MURCIA. Tras el primer mes de intervención, el Yacimiento de San Esteban ha comenzado a ofrecer datos relevantes sobre la vida en el antiguo arrabal de la Arrixaca. El hallazgo más significativo hasta la fecha es la identificación de los primeros restos de un dromedario en la ciudad, un descubrimiento que aporta información inédita sobre las redes de transporte y la actividad económica de la Murcia islámica.
Un registro arqueológico poco frecuente
La aparición de tres restos óseos de dromedario en el sondeo 65 se considera un hito científico por su extrema rareza en la arqueología peninsular. Con este descubrimiento, la cifra de elementos conocidos de esta especie en contextos islámicos del sur de España se eleva de 14 a 17. Los restos, que se encuentran en buen estado y no presentan marcas de consumo, confirman que el animal fue utilizado principalmente para el traslado de cargas y la movilidad, integrando a San Esteban en un selecto grupo de yacimientos con este tipo de registro.
Ingeniería doméstica y reformas en las viviendas
Más allá de los hallazgos faunísticos, los trabajos han permitido documentar una vivienda andalusí en el sondeo 57 con una compleja organización interna. Los arqueólogos han sacado a la luz sistemas de evacuación de agua poco habituales, con canalizaciones cerámicas que sugieren la gestión de vertidos desde plantas superiores. Además, se han detectado reformas sucesivas en la distribución de las casas, como la localizada en la vivienda 30, donde se ejecutó un tabique específico para ocultar una gran tinaja, lo que demuestra que estas edificaciones se adaptaban y transformaban con el paso del tiempo.

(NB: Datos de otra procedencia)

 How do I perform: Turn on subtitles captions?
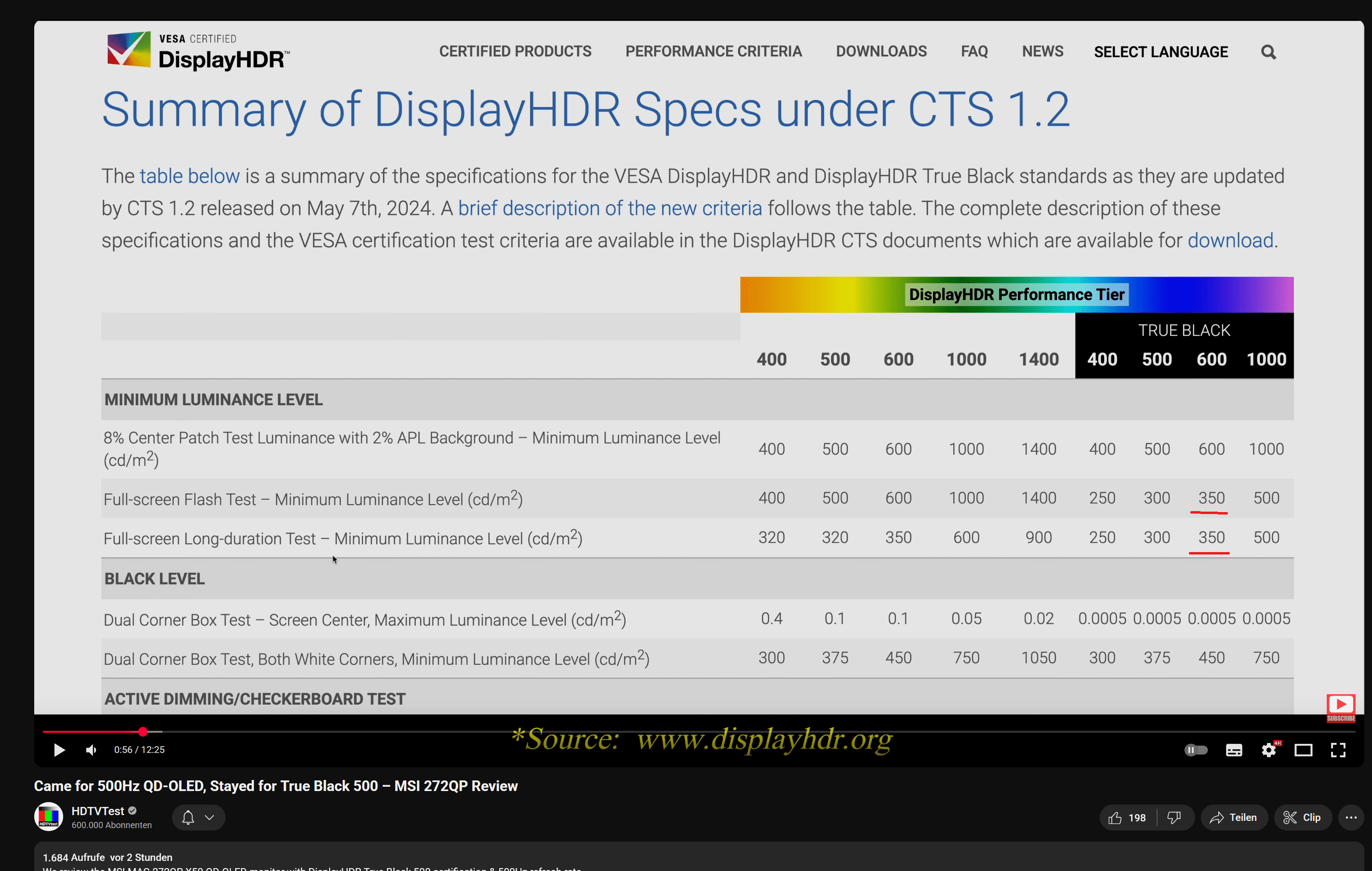tap(1234, 750)
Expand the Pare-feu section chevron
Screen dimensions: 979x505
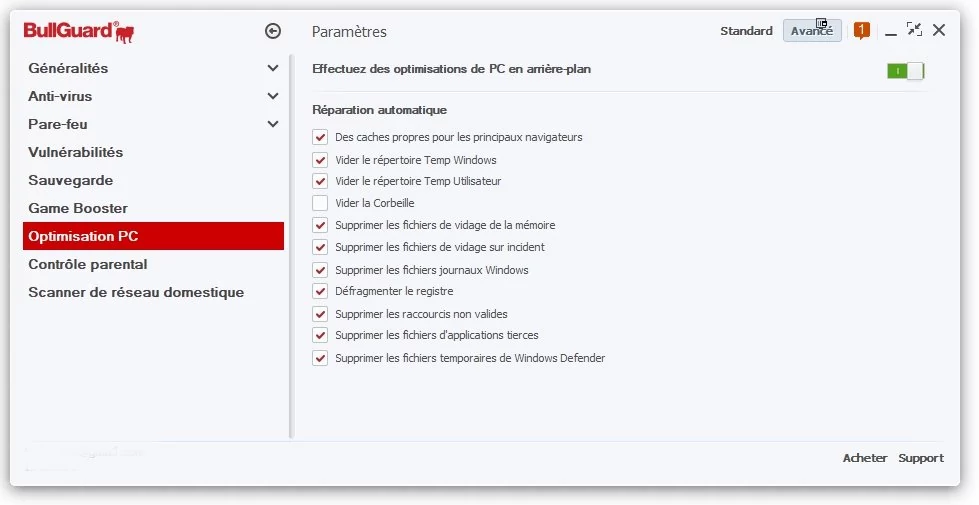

Tecnología y estrategia de recuperación
El alcalde de Murcia, José Ballesta, ha supervisado las labores junto a los responsables de Patrimonio y Arqueología, destacando que la intervención se apoya en tecnología de última generación, como el uso de drones y fotogrametría para asegurar la precisión del registro. Estos trabajos previos son fundamentales para garantizar la integridad de los hallazgos antes de avanzar en el proyecto integral de recuperación.
La intervención en San Esteban es una pieza central de la estrategia municipal para la protección del patrimonio histórico. El proyecto final permitirá compatibilizar la conservación de los más de 10.400 metros cuadrados excavados con la creación de una gran plaza pública y un centro de interpretación, siguiendo la línea de recuperación de espacios emblemáticos como la Cárcel Vieja, el Cuartel de Artillería o las Fortalezas del Rey Lobo.